Document Type : Original Article
Authors
1
Department of Embryology, Reproductive Biomedicine Research Center, Royan Institute for Reproductive Biomedicine, ACECR, Tehran, Iran
2
Department of Anatomical Sciences, School of Medicine, Urmia University of Medical Sciences, Urmia, Iran. 3. Reproductive Health Research Center, Clinical Research Institute, Urmia University of Medical Sciences, Urmia, Iran.
3
Department of Cell Engineering, Cell Science Research Center, Royan Institute for Stem Cell Biology and Technology, ACECR, Tehran, Iran.
4
Department of Embryology, Reproductive Biomedicine Research Center, Royan Institute for Reproductive Biomedicine, ACECR, Tehran, Iran.
5
2. Department of Embryology, Reproductive Biomedicine Research Center, Royan Institute for Reproductive Biomedicine, ACECR, Tehran, Iran. 6. Department of Anatomy, Faculty of Medical Sciences, Tarbiat Modares University, Tehran, Iran.
10.22074/ijfs.2024.2018868.1599
Abstract
Objective: The utilization of decellularized extracellular matrix (dECM) derived from animal testis tissue has demonstrated potential as a component of tissue-specific scaffolds. Current research is mostly centered around dECM as a natural resource for culturing testicular cells. This study aimed to assess firstly the comparison of Voytik-Harbin (VH) and Frytes protocol in creating Ram’s dECM testis hydrogel and secondly the evaluation of the best protocol effect on in vitro spermatogenesis.

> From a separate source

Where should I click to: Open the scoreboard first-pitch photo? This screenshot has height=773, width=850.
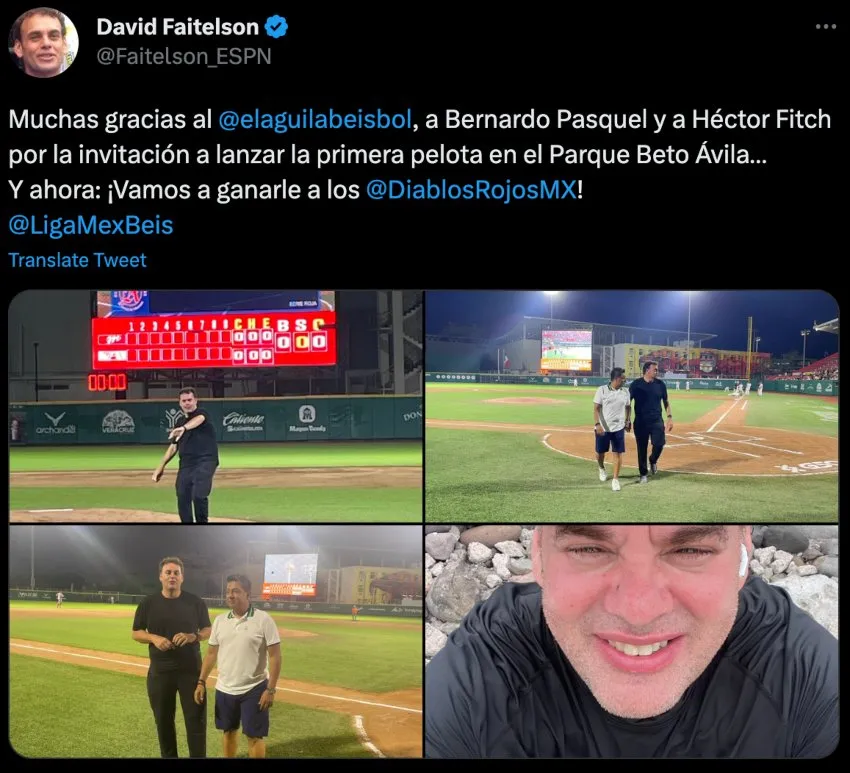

Method: In this experimental study, the six testes of mature rams were decellularized and the hydrogel production was performed by 1) The Frytes protocol utilized a concentration of 1 mg/mL of pepsin, dissolved in either 0.1 or 0.01M HCl, and 2) the Voytik-Harbin protocol was involved 10 mg of pepsin per 100 mg of ECM in 0.5 M of acetic acid. Subsequently, mouse testicular cells were cultivated on collagen hydrogel as the control and the more effective testicular-derived hydrogel (TDH) to evaluate the early stages of in vitro spermatogenesis.
Results: While the Freytes protocol produced a homogeneous pre-gel solution with both HCl concentrations; elevating the pH to 7.4 loosened the hydrogel and made gelation problematic. In contrast, the VH protocol solidified the hydrogel and produced a strong hydrogel due to its gelation consistency. Furthermore, the prepared hydrogel by VH with 25 mg of dECM had a significantly higher priority in terms of rheology and structure (p<0.05). Following mouse testicular cell culture, TDH and collagen hydrogel did not differ significantly in terms of cell survival rates and the mRNA expression of early spermatogenesis genes.
Conclusion: Using the Voytik-Harbin protocol for producing ram TDH resulted in a firm hydrogel with a high frequency of repeat, which may be suited for testicular cell growth.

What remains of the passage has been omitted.